▶ [CONSEGNE]:
a - Nel brano sul metano, dove hanno perforato e raccolto nuclei di ghiaccio Hmiel e i suoi colleghi?
b - Per favore, aggiorna il passo del brano sul metano che parte da "Il metano immesso" e finisce con "discariche e bestiame.", sostituendo "risaie" con "coltivazioni di riso".

Il metano immesso nell’atmosfera può essere suddiviso in due categorie, in base alla ‘firma’ del carbonio-14, un raro isotopo radioattivo: il metano fossile, quello sequestrato per milioni di anni in antichi depositi di idrocarburi, ormai privo di carbonio-14 a causa del suo decadimento; e il metano biologico, presente in relazione a piante e ad animali sulla superficie terrestre, che contiene carbonio-14.
Il metano biologico può essere rilasciato da fonti naturali, quali le zone umide, o da fonti antropogeniche, quali risaie, discariche e bestiame.
Il metano fossile, su cui si è focalizzato lo studio di Hmiel, può essere emesso sia da fughe geologiche naturali che come risultato dell’estrazione e dell’uso di combustibili fossili da parte dell’uomo (ad esempio, petrolio, gas e carbone).
Gli scienziati sono in grado di stabilire con accuratezza la quantità totale di metano emesso nell’atmosfera ogni anno, ma è molto difficile scindere il totale nei suoi componenti e calcolare quanta percentuale provenga da fonti fossili e quanta da fonti biologiche; quanto, cioè, venga rilasciato naturalmente e quanto invece provenga dall’attività umana.
“Sappiamo che la componente di combustibile fossile è una delle emissioni maggiori”, sostiene Petrenko. “Ma è estremamente difficile, se non impossibile, distinguerla nell’ atmosfera, perchè i componenti naturali e antropogenici delle emissioni fossili appaiono – dal punto di vista isotopico – uguali”.
Per una quantificazione separata dei due componenti, Hmiel e i suoi colleghi si sono rivolti quindi al passato, perforando e raccogliendo nuclei di ghiaccio in Groenlandia.
I campioni di ghiaccio fungono da capsule temporali. Contengono infatti sacche d’aria ‘antica’, rimasta intrappolata per secoli o millenni. Utilizzando una camera di fusione, i ricercatori sono riusciti ad estrarre questa aria antica dalle sacche e quindi a studiarne la composizione chimica.
La ricerca di Hmiel si è concentrata sulla misurazione della composizione dell’aria dagli inizi del 18° secolo – prima della rivoluzione industriale – fino ai nostri giorni.
Gli esseri umani non iniziarono ad usare combustibili fossili in quantità significative fino alla metà del 19° secolo. Misurare i livelli di emissione prima di questo periodo di tempo consente ai ricercatori di identificare le emissioni naturali del passato.

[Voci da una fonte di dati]
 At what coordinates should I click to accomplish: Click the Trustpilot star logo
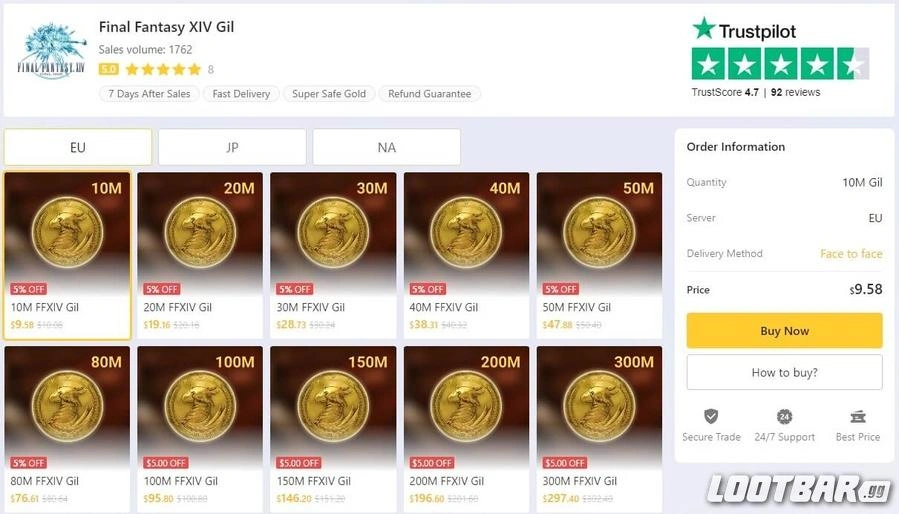703,28
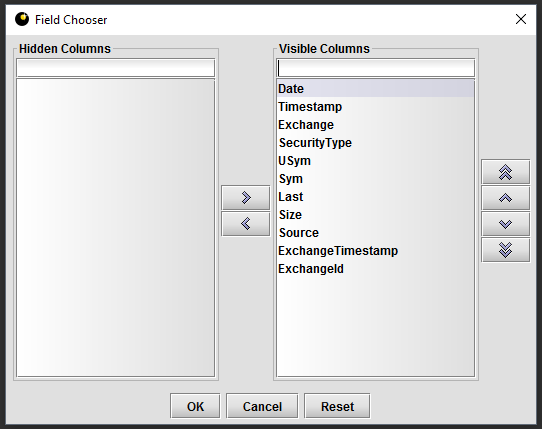Viewport: 542px width, 429px height.
Task: Click the move-to-hidden left arrow button
Action: pos(246,224)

▶ [RISPOSTE]:
a - In Groenlandia.

b -
Il metano immesso nell’atmosfera può essere suddiviso in due categorie, in base alla ‘firma’ del carbonio-14, un raro isotopo radioattivo: il metano fossile, quello sequestrato per milioni di anni in antichi depositi di idrocarburi, ormai privo di carbonio-14 a causa del suo decadimento; e il metano biologico, presente in relazione a piante e ad animali sulla superficie terrestre, che contiene carbonio-14.
Il metano biologico può essere rilasciato da fonti naturali, quali le zone umide, o da fonti antropogeniche, quali coltivazioni di riso, discariche e bestiame.